> [Task requirements] Return the data below, unchanged.

> [Listed records]
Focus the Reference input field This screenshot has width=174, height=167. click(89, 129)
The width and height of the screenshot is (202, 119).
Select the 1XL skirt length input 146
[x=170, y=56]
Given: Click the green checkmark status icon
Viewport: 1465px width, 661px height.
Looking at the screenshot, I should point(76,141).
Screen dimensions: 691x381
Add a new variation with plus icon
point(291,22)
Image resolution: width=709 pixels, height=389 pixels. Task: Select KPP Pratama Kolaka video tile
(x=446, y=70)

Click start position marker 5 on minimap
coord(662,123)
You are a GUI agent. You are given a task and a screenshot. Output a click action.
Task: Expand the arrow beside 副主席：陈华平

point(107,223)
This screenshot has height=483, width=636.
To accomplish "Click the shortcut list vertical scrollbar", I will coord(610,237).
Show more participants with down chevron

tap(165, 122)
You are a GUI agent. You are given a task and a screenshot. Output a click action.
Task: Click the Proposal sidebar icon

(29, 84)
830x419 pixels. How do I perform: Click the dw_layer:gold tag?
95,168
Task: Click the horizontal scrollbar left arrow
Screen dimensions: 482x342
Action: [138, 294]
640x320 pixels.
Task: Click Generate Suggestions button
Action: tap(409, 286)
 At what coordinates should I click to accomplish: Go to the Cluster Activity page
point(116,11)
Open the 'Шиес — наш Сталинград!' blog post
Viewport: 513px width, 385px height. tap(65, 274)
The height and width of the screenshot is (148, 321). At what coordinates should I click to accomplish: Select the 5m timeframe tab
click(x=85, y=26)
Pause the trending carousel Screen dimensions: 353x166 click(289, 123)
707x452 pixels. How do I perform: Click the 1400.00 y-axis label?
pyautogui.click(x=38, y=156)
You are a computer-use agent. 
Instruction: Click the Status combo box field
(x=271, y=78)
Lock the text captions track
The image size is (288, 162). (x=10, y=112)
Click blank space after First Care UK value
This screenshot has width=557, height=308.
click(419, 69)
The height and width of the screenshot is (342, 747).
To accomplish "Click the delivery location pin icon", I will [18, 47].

> [Expected answer]
Focus the Reference input field This screenshot has width=174, height=167. click(89, 129)
The width and height of the screenshot is (202, 119).
Select the 1XL skirt length input 146
[x=170, y=56]
Given: Click the green checkmark status icon
Viewport: 1465px width, 661px height.
Looking at the screenshot, I should point(76,141).
Screen dimensions: 691x381
Add a new variation with plus icon
point(291,22)
Image resolution: width=709 pixels, height=389 pixels. Task: Select KPP Pratama Kolaka video tile
(x=446, y=70)

Click start position marker 5 on minimap
coord(662,123)
You are a GUI agent. You are given a task and a screenshot. Output a click action.
Task: Expand the arrow beside 副主席：陈华平

point(107,223)
This screenshot has height=483, width=636.
To accomplish "Click the shortcut list vertical scrollbar", I will coord(610,237).
Show more participants with down chevron

tap(165, 122)
You are a GUI agent. You are given a task and a screenshot. Output a click action.
Task: Click the Proposal sidebar icon

(29, 84)
830x419 pixels. How do I perform: Click the dw_layer:gold tag?
95,168
Task: Click the horizontal scrollbar left arrow
Screen dimensions: 482x342
Action: [138, 294]
640x320 pixels.
Task: Click Generate Suggestions button
Action: tap(409, 286)
 At what coordinates should I click to accomplish: Go to the Cluster Activity page
point(116,11)
Open the 'Шиес — наш Сталинград!' blog post
Viewport: 513px width, 385px height. tap(65, 274)
The height and width of the screenshot is (148, 321). At what coordinates should I click to accomplish: Select the 5m timeframe tab
click(x=85, y=26)
Pause the trending carousel Screen dimensions: 353x166 click(289, 123)
707x452 pixels. How do I perform: Click the 1400.00 y-axis label?
pyautogui.click(x=38, y=156)
You are a computer-use agent. 
Instruction: Click the Status combo box field
(x=271, y=78)
Lock the text captions track
The image size is (288, 162). (x=10, y=112)
Click blank space after First Care UK value
This screenshot has width=557, height=308.
click(419, 69)
The height and width of the screenshot is (342, 747).
To accomplish "Click the delivery location pin icon", I will [18, 47].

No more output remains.